また、私たちは日常生活において、様々なストレスにさらされます。このストレスに負けない体を作るためにも、ビタミンCは欠かせません。私たちは、ストレスを感じるとそれに負けないようにストレスと対抗する「コルチゾール」というホルモンの分泌量が増えます。この「コルチゾール」を合成する際に必要となるのがまさに「ビタミンC」なのです。ストレスで疲弊すると、ビタミンCの消費が激しくなります。ストレスに対抗するためにも、日頃からビタミンCの摂取を意識することは大切です。

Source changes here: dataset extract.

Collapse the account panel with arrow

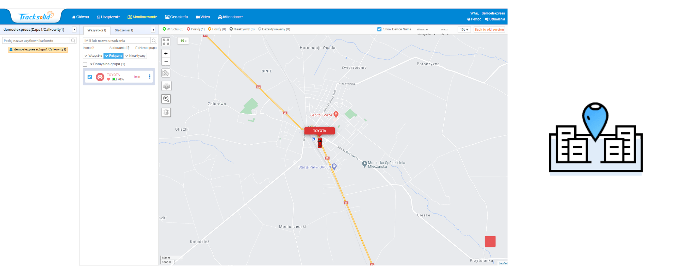(74, 30)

水溶性のビタミンを効率よく摂取するための3つのポイント

①生でそのまま食べる
②毎日、朝、昼、夕とこまめに摂取する
③鮮度が良い野菜を選ぶ

水溶性のビタミンである「ビタミンC」は、「水や熱に弱い」という特徴があります。そのため、無駄なく摂取するためには、生で食べることがおすすめです。水に晒す時間が長ければ長いほど、また高温で加熱する時間が長ければ長いほど、「ビタミンC」の含有量は減少します。そのため、効率よく「ビタミンC」を摂取するためには、野菜や果物を生で皮ごと食べるのがおすすめです。春菊は、葉も柔らかく、えぐみも少ないので、生のサラダやナムルにしても美味しく食べることができるでしょう。汁物にすれば、溶け出したビタミンもそのまま摂取できるので、スープや味噌汁も割と効率は良いかもしれません。

また、水溶性のビタミンは、過剰に摂取すると尿から排出されます。そのため、過剰症の心配はありませんが、1度に大量に摂取しても、無駄となるということです。そうであれば、朝、昼、夕とこまめに「ビタミンC」を摂取し、毎日摂取することで、体内に効率よく留まるのではないかと考えられます。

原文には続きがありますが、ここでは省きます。